O ex-presidente peruano Alan García rejeitou as acusações de corrupção contra ele numa carta escrita antes de se suicidar, na última quarta-feira, 17, afirmando que “não houve nem haverá contas, nem subornos, nem riqueza”.
“Vi outros desfilarem algemados resguardando a sua miserável existência, mas Alan García não tem por que sofrer essas injustiças e circos”, escreveu o ex-presidente na mensagem dirigida aos seus seis filhos, lida nesta sexta-feira, 19, com emoção, pela sua filha Luciana durante a cerimónia fúnebre, citada pela AFP.
“Não houve nem haverá contas, nem subornos, nem riquezas. A história tem mais valor que qualquer riqueza material”, destacou o ex-presidente, que deu um tiro na própria cabeça na quarta-feira quando estava prestes a ser detido por suposta lavagem de dinheiro e conluio na investigação do caso da Odebrecht no Peru.
García, de 69 anos, que ficou obcecado durante a sua prolífica e polémica carreira política de quatro décadas pelo lugar que ocuparia na história, escreveu que não estava disposto a suportar humilhações.
García, social-democrata, governou o Peru em duas ocasiões: 1985-1990 e 2006-2011.
Veja abaixo o texto completo da carta, lida diante do caixão do ex-presidente, na presença de centenas de seguidores no local. Esse foi o último acto das cerimónias fúnebres, antes de se dirigirem ao crematório.
– Carta aos filhos –
“Cumpri a missão de conduzir o aprismo (do seu partido Apri) no poder em duas ocasiões, e impulsionamos outra vez a sua força social. Acho que essa foi a missão da minha existência, tendo raízes no sangue desse movimento.
Por isso e pelos contratempos do poder, nossos adversários optaram pela estratégia de me criminalizar durante mais de 30 anos.
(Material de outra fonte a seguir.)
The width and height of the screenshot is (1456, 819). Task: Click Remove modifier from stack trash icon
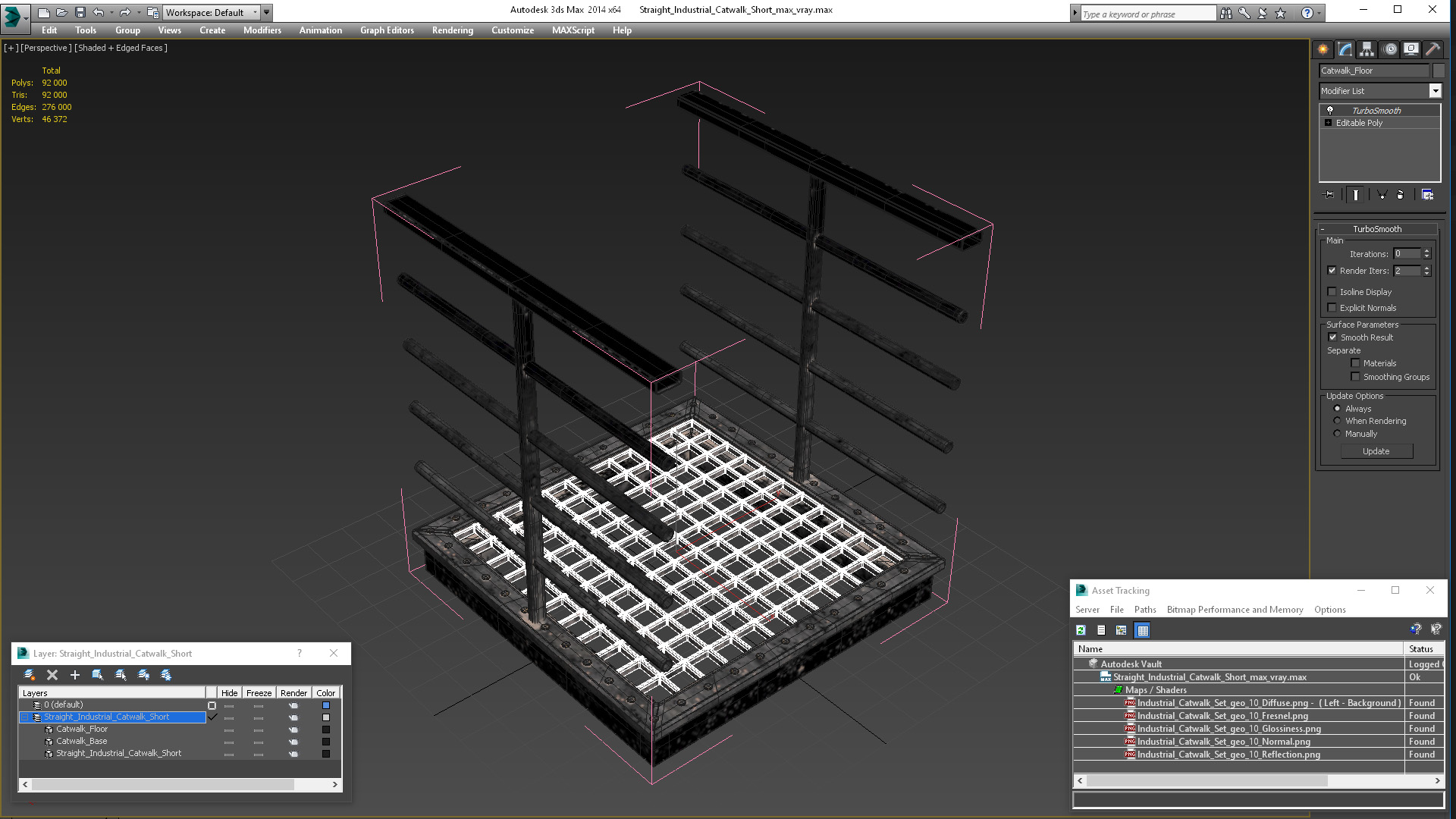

Mas nunca encontraram nada, e derrotarei-os novamente, porque nunca encontrarão mais que as suas especulações e frustrações.
Nesses tempos de rumores e ódios repetidos que as maiorias acreditam ser verdade, vi como se utilizam os procedimentos para humilhar, vexar, e não para encontrar verdades.
Por muitos anos, me situei acima dos insultos, me defendi e a homenagem dos meus inimigos era argumentar que o Alan Garía era suficientemente inteligente, como se eles não pudessem provar as suas calúnias.
Não houve nem haverá contas, nem subornos, nem riquezas. A história tem mais valor que qualquer riqueza material. Nunca poderá haver preço suficiente para quebrar o meu orgulho de ser aprista e peruano. Por isso repeti: outros se vendem, eu não.
Com meu dever cumprido na minha política e nas obras feitas a favor do povo, alcançando as metas que outros países e governos não conseguiram, não tenho por que aceitar vexames. Eu vi outros desfilarem algemados, resguardando a sua existência miserável, mas Alan García não tem porque sofrer essas injustiças e circos.
Por isso, deixo aos meus filhos a dignidade das minhas decisões; aos meus companheiros, um sinal de orgulho. E meu cadáver como uma mostra do seu desprezo pelos meus adversários, porque já cumpri a missão que me impus.
Que Deus, a quem vou dignidade, proteja os de bom coração e os mais humildes”.